*EXERCISE OBJECTIVE:*
Return each entry precisely as it appears below.
Start of MATERIALS PROVIDED
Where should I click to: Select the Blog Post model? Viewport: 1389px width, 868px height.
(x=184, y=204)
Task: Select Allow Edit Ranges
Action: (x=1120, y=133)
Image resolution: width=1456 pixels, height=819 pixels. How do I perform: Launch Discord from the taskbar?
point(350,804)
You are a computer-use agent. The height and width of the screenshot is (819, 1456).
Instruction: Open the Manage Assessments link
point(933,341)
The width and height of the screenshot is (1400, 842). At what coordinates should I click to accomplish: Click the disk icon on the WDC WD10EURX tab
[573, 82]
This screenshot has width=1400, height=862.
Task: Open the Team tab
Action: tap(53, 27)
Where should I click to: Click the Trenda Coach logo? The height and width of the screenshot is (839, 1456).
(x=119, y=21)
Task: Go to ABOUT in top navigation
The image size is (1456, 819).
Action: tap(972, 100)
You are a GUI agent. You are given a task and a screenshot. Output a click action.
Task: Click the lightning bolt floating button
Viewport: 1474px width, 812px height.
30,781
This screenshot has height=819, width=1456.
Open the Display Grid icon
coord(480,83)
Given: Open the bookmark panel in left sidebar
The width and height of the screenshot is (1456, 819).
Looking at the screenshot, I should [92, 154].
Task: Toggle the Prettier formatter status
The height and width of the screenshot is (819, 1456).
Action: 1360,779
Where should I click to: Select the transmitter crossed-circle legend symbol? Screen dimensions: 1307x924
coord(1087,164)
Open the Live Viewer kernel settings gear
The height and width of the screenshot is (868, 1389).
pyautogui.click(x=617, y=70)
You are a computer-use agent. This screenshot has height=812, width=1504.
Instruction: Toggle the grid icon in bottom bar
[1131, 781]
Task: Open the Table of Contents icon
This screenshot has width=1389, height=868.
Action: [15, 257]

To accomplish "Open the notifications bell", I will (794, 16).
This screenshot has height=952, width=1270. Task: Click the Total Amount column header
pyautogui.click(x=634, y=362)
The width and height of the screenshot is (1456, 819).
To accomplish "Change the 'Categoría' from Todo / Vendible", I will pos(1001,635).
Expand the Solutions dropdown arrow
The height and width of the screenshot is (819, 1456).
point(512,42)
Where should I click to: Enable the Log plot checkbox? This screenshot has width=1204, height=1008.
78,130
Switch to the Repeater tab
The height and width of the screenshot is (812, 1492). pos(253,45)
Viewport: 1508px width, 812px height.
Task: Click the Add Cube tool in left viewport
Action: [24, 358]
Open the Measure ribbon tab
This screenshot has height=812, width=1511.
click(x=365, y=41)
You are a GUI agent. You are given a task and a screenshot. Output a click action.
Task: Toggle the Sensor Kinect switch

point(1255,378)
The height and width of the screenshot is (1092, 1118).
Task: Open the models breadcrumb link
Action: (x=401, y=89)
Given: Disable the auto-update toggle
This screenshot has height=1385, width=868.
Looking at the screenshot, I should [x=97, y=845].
End of MATERIALS PROVIDED
*THE COMPLETED TASK:*
Where should I click to: Select the Blog Post model? Viewport: 1389px width, 868px height.
(x=184, y=204)
Task: Select Allow Edit Ranges
Action: (x=1120, y=133)
Image resolution: width=1456 pixels, height=819 pixels. How do I perform: Launch Discord from the taskbar?
point(350,804)
You are a computer-use agent. The height and width of the screenshot is (819, 1456).
Instruction: Open the Manage Assessments link
point(933,341)
The width and height of the screenshot is (1400, 842). At what coordinates should I click to accomplish: Click the disk icon on the WDC WD10EURX tab
[573, 82]
This screenshot has width=1400, height=862.
Task: Open the Team tab
Action: tap(53, 27)
Where should I click to: Click the Trenda Coach logo? The height and width of the screenshot is (839, 1456).
(x=119, y=21)
Task: Go to ABOUT in top navigation
The image size is (1456, 819).
Action: tap(972, 100)
You are a GUI agent. You are given a task and a screenshot. Output a click action.
Task: Click the lightning bolt floating button
Viewport: 1474px width, 812px height.
30,781
This screenshot has height=819, width=1456.
Open the Display Grid icon
coord(480,83)
Given: Open the bookmark panel in left sidebar
The width and height of the screenshot is (1456, 819).
Looking at the screenshot, I should [92, 154].
Task: Toggle the Prettier formatter status
The height and width of the screenshot is (819, 1456).
Action: 1360,779
Where should I click to: Select the transmitter crossed-circle legend symbol? Screen dimensions: 1307x924
coord(1087,164)
Open the Live Viewer kernel settings gear
The height and width of the screenshot is (868, 1389).
pyautogui.click(x=617, y=70)
You are a computer-use agent. This screenshot has height=812, width=1504.
Instruction: Toggle the grid icon in bottom bar
[1131, 781]
Task: Open the Table of Contents icon
This screenshot has width=1389, height=868.
Action: [15, 257]

To accomplish "Open the notifications bell", I will (794, 16).
This screenshot has height=952, width=1270. Task: Click the Total Amount column header
pyautogui.click(x=634, y=362)
The width and height of the screenshot is (1456, 819).
To accomplish "Change the 'Categoría' from Todo / Vendible", I will pos(1001,635).
Expand the Solutions dropdown arrow
The height and width of the screenshot is (819, 1456).
point(512,42)
Where should I click to: Enable the Log plot checkbox? This screenshot has width=1204, height=1008.
78,130
Switch to the Repeater tab
The height and width of the screenshot is (812, 1492). pos(253,45)
Viewport: 1508px width, 812px height.
Task: Click the Add Cube tool in left viewport
Action: [24, 358]
Open the Measure ribbon tab
This screenshot has height=812, width=1511.
click(x=365, y=41)
You are a GUI agent. You are given a task and a screenshot. Output a click action.
Task: Toggle the Sensor Kinect switch

point(1255,378)
The height and width of the screenshot is (1092, 1118).
Task: Open the models breadcrumb link
Action: (x=401, y=89)
Given: Disable the auto-update toggle
This screenshot has height=1385, width=868.
Looking at the screenshot, I should [x=97, y=845].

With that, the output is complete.